Neugraben. In der Roundnet-Community dreht sich sportlich alles um ein kleines Trampolin. Was DM-Teilnehmern auf dem Jägerhof noch wichtiger ist.
Der Ausstieg an der S-Bahn-Station Neuwiedenthal könnte idyllischer kaum sein: vereinzelte Menschen gehen ihren nachmittäglichen Beschäftigungen nach, die Sonne scheint mild und träge auf die grüne Umgebung, Vögel fliegen fröhlich zwitschernd umher. Nur wenige hundert Meter weiter entlang der Bundesstraße B73 und durch ein kleines Wäldchen gestapft, ist aus Richtung der Sportanlage Jägerhof plötzlich vielstimmiger Beifall zu hören. Denn hier findet an zwei Wettkampftagen die von den Roundnet Seals Hamburg ausgerichteten und von Roundnet Germany veranstalteten deutschen Meisterschaften der beliebten Trendsportart Roundnet statt.
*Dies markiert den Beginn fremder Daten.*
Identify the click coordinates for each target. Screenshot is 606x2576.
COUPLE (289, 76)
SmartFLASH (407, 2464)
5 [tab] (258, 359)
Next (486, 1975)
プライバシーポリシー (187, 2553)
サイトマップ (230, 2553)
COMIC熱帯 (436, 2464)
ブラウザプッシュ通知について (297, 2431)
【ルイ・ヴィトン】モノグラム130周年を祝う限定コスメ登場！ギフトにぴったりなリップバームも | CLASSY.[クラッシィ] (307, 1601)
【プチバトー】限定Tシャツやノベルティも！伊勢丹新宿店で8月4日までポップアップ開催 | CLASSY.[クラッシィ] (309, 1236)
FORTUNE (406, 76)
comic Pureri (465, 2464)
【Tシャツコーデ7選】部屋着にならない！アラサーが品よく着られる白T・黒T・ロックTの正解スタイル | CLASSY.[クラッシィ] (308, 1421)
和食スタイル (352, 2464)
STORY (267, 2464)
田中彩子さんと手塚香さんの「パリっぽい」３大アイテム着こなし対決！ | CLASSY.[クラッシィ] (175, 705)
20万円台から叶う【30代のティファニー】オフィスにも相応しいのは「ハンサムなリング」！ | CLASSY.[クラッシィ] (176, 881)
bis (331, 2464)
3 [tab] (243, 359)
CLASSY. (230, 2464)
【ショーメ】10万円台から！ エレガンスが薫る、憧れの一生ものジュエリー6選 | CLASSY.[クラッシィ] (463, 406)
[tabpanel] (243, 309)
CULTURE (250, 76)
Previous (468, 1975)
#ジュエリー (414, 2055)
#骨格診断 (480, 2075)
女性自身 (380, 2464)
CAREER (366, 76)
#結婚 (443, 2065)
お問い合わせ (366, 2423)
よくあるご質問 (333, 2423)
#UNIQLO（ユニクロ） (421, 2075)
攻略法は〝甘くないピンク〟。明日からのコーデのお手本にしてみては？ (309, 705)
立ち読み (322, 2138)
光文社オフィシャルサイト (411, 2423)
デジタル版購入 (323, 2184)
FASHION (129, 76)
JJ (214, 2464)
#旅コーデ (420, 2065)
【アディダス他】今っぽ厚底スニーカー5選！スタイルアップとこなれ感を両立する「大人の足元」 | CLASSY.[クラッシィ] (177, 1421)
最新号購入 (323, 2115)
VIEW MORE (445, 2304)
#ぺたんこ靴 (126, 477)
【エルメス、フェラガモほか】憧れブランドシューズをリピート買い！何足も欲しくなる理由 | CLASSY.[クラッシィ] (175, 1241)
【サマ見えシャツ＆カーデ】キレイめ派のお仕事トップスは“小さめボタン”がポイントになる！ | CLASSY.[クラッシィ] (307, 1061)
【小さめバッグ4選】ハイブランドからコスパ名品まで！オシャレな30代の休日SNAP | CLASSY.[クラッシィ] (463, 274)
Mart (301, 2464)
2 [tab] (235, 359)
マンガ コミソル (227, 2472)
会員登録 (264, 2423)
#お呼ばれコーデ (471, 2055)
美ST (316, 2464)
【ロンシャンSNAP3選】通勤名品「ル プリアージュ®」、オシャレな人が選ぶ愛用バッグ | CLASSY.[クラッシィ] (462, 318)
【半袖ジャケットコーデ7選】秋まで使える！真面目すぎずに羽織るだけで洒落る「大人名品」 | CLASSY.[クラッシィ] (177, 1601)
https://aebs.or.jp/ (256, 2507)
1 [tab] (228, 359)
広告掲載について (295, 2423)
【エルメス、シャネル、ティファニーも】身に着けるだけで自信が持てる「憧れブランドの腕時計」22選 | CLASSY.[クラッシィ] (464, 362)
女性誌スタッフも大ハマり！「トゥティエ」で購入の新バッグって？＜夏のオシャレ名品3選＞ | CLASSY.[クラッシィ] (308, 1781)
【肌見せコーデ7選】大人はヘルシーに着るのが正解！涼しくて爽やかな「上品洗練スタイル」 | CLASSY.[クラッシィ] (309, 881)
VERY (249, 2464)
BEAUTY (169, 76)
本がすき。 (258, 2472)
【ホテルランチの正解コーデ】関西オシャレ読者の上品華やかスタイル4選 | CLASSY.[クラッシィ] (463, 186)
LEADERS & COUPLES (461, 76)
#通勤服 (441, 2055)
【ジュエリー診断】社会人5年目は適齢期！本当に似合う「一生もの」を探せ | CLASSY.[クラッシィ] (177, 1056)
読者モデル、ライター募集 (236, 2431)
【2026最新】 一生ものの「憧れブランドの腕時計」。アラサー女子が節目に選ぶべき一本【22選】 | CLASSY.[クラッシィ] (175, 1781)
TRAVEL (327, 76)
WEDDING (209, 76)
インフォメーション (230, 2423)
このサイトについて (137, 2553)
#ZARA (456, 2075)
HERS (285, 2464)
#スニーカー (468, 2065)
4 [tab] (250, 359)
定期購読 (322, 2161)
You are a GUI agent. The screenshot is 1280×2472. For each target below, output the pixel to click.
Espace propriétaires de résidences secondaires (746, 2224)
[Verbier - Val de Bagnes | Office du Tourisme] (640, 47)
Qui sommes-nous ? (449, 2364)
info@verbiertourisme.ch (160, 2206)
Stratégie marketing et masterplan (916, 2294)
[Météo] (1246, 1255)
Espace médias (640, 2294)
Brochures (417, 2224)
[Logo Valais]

Anstrengende und lohnende Organisation für die Roundnet Seals
„Hier werden aktuell die Halbfinals ausgespielt“, erklärt mir Jasmin Henning, Mitglied bei den in Harburg ansässigen Seals und Mitorganisatorin des Events. „Leute aus ganz Deutschland sind zusammengekommen, um die deutsche Meisterschaft der Frauen und Herren auszutragen.“ Die Mixed-Meisterschaft wurde bereits im Juli in Heidelberg durchgeführt.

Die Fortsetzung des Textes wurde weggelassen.